First up is news that Verizon plans to cut its CO2 intensity in half by 2020, as part of the company’s broader sustainability efforts while creating shareholder value. According to Verizon, carbon intensity is a measurement of energy efficiency, and in this case, the amount of energy needed to move data across Verizon’s network. It is improved by reducing the absolute amount of energy and by moving more data with the same unit of energy. Verizon is using its 2009 carbon intensity level as the benchmark for the company’s 50 percent reduction by 2020.
“This is the era of big data,” said Verizon Chairman and CEO Lowell McAdam in a press release. “Our business continues to grow at a rapid pace, but we’re committed to innovating our way to growing responsibly by becoming more energy efficient, even as our business expands.”
To back its sustainability commitment and shareholder-value strategy, Verizon recently issued its first combined annual and corporate responsibility report.
Reports and lofty claims aside, if Verizon can truly cut its “carbon intensity” (think about the thousands of trucks it rolls out for installations and repairs), then I say, “We hear you now.”

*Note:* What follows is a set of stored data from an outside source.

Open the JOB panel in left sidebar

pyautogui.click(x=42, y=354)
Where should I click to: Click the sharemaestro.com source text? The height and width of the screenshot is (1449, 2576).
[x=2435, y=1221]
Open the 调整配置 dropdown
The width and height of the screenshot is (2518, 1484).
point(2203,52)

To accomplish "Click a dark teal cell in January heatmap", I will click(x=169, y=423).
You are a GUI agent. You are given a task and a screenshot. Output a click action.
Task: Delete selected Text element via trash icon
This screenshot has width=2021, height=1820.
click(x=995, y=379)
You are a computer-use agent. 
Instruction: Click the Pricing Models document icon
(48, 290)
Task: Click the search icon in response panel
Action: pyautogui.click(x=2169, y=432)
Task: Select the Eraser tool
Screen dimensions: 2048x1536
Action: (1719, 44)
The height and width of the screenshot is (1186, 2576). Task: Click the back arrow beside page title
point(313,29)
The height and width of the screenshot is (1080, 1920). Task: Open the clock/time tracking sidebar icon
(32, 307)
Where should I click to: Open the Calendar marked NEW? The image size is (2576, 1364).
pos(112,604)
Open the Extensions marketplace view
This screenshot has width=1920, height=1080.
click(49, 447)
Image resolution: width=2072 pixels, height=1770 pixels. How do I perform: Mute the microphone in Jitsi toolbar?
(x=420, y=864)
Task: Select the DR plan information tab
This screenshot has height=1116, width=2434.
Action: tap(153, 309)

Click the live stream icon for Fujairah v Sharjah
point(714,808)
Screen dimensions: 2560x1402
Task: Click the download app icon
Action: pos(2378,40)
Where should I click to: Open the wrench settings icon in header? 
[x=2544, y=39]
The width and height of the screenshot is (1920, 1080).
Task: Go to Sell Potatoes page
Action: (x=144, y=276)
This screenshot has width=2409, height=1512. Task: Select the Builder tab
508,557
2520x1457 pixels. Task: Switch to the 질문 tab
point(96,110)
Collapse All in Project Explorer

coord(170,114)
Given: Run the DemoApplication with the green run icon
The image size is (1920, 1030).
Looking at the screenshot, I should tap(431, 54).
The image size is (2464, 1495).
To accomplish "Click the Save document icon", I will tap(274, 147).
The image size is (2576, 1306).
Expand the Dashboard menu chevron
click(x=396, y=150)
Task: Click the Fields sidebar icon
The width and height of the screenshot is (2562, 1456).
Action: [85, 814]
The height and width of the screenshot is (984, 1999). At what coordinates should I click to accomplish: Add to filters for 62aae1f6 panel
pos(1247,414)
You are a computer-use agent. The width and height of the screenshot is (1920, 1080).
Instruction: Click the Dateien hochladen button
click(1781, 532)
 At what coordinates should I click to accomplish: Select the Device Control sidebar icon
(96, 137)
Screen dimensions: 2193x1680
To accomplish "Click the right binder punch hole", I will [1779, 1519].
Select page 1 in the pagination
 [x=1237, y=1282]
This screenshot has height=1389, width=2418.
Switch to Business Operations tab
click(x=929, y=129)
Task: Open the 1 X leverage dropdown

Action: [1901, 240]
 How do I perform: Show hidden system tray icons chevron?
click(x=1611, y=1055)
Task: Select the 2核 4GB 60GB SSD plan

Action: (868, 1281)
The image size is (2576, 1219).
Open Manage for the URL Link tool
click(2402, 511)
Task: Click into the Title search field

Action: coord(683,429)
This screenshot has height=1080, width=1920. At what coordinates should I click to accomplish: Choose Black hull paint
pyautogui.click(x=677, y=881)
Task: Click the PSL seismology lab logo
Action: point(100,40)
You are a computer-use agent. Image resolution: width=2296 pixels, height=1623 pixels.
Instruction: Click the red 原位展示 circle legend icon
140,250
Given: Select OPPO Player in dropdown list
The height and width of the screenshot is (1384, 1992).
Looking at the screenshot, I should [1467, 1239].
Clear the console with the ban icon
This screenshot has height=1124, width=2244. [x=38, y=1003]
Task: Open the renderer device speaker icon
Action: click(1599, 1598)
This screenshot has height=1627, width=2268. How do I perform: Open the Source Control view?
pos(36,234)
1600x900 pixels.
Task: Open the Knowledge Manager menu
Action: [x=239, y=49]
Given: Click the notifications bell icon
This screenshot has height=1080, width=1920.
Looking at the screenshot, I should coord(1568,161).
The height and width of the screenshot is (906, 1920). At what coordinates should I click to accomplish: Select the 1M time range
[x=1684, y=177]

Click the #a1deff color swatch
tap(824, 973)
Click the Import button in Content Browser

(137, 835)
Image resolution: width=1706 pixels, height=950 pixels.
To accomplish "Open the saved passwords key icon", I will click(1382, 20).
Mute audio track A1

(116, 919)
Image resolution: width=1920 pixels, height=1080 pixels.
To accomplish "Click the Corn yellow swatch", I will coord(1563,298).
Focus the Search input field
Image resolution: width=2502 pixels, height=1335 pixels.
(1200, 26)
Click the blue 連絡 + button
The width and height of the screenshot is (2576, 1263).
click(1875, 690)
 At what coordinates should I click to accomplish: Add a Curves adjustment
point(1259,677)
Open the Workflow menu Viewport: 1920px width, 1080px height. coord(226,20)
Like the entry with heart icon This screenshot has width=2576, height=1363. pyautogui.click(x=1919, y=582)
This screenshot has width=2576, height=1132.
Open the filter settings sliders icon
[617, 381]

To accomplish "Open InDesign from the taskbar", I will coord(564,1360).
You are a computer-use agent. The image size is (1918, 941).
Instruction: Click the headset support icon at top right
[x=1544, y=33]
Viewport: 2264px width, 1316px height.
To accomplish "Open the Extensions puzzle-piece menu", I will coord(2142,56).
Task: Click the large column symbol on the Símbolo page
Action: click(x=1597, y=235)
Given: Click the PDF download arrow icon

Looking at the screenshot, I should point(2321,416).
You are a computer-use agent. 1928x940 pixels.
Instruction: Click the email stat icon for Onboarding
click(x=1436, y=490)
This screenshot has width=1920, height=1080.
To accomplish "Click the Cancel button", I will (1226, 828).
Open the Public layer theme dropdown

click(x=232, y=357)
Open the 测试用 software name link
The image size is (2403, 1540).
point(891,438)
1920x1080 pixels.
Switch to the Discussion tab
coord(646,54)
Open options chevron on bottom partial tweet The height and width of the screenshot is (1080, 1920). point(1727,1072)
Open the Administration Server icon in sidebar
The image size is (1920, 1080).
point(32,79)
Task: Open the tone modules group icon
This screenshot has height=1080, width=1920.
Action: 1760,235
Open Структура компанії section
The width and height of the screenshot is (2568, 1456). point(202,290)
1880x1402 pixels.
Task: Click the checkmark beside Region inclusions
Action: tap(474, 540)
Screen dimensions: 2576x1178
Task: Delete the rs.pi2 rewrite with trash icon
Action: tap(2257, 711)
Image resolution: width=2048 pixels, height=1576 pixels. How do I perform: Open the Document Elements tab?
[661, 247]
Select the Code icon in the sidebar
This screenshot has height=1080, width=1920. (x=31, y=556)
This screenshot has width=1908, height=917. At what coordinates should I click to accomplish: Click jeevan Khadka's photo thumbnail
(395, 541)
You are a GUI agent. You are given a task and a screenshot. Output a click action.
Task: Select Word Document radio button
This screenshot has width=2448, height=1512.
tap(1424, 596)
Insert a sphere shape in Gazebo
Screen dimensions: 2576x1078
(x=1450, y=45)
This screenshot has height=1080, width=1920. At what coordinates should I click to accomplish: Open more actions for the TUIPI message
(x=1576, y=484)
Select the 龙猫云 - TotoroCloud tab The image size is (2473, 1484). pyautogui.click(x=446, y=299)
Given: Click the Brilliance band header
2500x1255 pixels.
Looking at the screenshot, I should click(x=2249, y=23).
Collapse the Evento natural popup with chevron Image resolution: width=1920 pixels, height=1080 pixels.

Similar to Verizon, fast food behemoth McDonald’s is taking a close look at its product offering to see how it can reduce any negative impacts towards the environment. According to GreenBiz.com, the company is launching a pilot program to phase out polystyrene beverage cups.
“The company recently informed us it is testing replacement of polystyrene with a double-walled paper hot cup at approximately 2,000 of its restaurants in the U.S., primarily on the West Coast — that represents nearly 15 percent its U.S. restaurants,” GreenBiz explains.
If you think this latest move from McDonald’s is just a drop in the bucket, think again. GreenBiz reminds us that the ongoing controversy about the environmental impacts of polystyrene led McDonald’s to phase out foam-based clamshell food containers amid concerns that petroleum-based food packaging persists in the environment for hundreds of years after use. The results from that effort, according to GreenBiz:
Over the next decade, McDonald’s eliminated more than 300 million pounds of packaging and reduced restaurant waste by 30 percent, saving an estimated $6 million per year. It is now one of the largest purchasers of recycled paper, used in its food containers, bags, and napkins.
Polystyrene is not widely recycled, so McDonald’s continued efforts to eliminate this material from its product lineup is a very big deal, indeed.
Meanwhile, according to Supermarket News, BJ’s Wholesale Club recently announced a new sustainable seafood policy aimed at ensuring all seafood products sold in the company’s stores are sourced from suppliers identified as sustainable, or on track to meet sustainability standards by 2014. The new policy will require its suppliers to:
- Implement fishing and harvesting methods that protect aquatic species and ocean habitats;
- Aquaculture operations will be required to limit their use of chemicals and implement safeguards that prevent farmed fish from escaping or otherwise affecting wild fish populations; and
- Suppliers and fisheries are encouraged to maintain and use the latest technology to make harvesting less destructive to ocean habitats and to other aquatic species, such as dolphins and turtles.
The program was developed in partnership with leading non-profit groups, including the Sustainable Fisheries Partnership, the Marine Stewardship Council and the Global Aquaculture Alliance.
Why all the attention to seafood? BJ’s currently operates over 190 club stores in 15 states from Maine to Florida and employs more than 24,000, so efforts to get its seafood suppliers on board could make a sizable, positive impact on the environment.
What do you think? Are Verizon, McDonald’s and BJ’s doing their part to reduce negative impact on the environment?